Challengers argued that the state constitution mandates that most people vote in person. Chief Judge Rowan Wilson wrote in the majority opinion that while the question was “difficult” and one the high court had never considered before, there was no such requirement.

The decision means that the millions of New Yorkers expected to vote in the Nov. 5 election will be able to cast ballots by mail if they wish — something that only a sliver of people could do before a series of rule changes that began in 2020 during the COVID-19 pandemic.

Republicans denounced the court’s decision.

“New York’s court system is so corrupt and disgraceful that today’s ruling has essentially declared that for over 150 years, New York’s elected officials, voters, and judges misunderstood their own state’s Constitution, and that in-person voting was never required outside the current legal absentee process,” Stefanik said in a prepared statement.

Gov. Kathy Hochul and Attorney General Letitia James were among New York Democrats who praised the ruling.

“Generations of Americans fought to secure and protect the right to vote, and we have a responsibility to continue removing the barriers that persist today that prevent far too many people from exercising that right,” Hochul said in a written statement.

As recently as the 2018 presidential election, New Yorkers generally could only vote by absentee ballot if something prevented them from voting in person, such as serving in the military, traveling abroad or suffering from an illness.

That changed abruptly in the spring of 2020, when then-Gov. Andrew Cuomo signed an executive order allowing people to cast mail-in ballots to stop the possible spread of COVID-19 at indoor polling sites. At the time, the virus was killing thousands of people in the state.

More than 1.5 million New Yorkers voted by absentee ballot in that year’s presidential election — and the pattern that emerged, both in New York and elsewhere, was that Democrats were more likely to have voted by mail than Republicans.

Democrats initially attempted to make voting by mail permanent in New York through a constitutional amendment in 2021, but voters rejected the proposal after a campaign from conservatives, who said it would lead to voter fraud. At the time, there were also concerns that the sometimes weekslong process of counting absentee ballots was delaying reporting of election results.

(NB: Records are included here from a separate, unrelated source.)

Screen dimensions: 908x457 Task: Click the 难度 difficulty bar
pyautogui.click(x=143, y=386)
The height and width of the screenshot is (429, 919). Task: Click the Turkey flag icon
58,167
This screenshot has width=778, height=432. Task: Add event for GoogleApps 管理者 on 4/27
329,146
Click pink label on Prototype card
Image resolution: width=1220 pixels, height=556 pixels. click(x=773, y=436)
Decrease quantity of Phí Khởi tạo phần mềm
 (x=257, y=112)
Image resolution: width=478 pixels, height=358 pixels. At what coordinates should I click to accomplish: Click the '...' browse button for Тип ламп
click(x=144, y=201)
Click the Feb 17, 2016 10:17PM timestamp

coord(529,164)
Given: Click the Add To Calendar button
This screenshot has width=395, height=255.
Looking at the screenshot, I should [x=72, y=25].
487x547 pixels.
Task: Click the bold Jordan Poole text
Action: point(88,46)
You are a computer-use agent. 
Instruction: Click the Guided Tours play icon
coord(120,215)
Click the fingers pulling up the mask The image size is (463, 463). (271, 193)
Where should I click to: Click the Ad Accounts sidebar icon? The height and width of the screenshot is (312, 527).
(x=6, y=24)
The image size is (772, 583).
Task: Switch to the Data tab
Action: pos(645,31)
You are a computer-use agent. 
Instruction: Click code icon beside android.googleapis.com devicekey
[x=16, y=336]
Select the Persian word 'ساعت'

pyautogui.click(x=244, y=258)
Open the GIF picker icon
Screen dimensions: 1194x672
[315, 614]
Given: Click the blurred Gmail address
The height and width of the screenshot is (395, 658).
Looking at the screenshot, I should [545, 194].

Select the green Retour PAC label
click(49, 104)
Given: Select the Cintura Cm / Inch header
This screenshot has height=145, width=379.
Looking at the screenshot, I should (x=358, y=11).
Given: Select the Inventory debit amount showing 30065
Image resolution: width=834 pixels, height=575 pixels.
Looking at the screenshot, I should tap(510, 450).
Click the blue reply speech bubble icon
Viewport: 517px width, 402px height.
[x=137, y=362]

Lawmakers then changed the state’s voting rules without amending the constitution, via the Early Mail Voter Act, which went into effect in January.

In his majority opinion, Wilson wrote that it was “troubling” that state lawmakers had pushed ahead with legislation expanding mail-in voting so soon after the proposed constitutional amendment failed.

“The voters considered the proposition and voted against it. Having lost the question before the voters, the legislature then decided that no constitutional amendment was required and passed the Act,” Wilson wrote. “Upholding the Act in these circumstances may be seen by some as disregarding the will of those who voted in 2021.”

“But our role,” he added, “is to determine what our Constitution requires, even when the resulting analysis leads to a conclusion that appears, or is, unpopular.”

The court’s majority said it had evaluated versions of the state constitution dating back to 1777, and concluded that it now “contains no language that explicitly requires in-person voting,” though Wilson said lawmakers and leaders have often acted as if it does.

In his dissent, Judge Michael Garcia said that the state constitution had been understood for more than 200 years to limit absentee voting to people unable to appear at the polls in person. “The ‘no excuse’ universal mail voting legislation violates that constitutional limitation,” he wrote.

Besides that, he said, the legislature’s decision to change the law after the proposed constitutional amendment failed essentially told voters “we never needed you anyway.” He said the court has “both the power and the duty to remedy what happened here, and our failure to do so diminishes us and nullifies the will of the People.”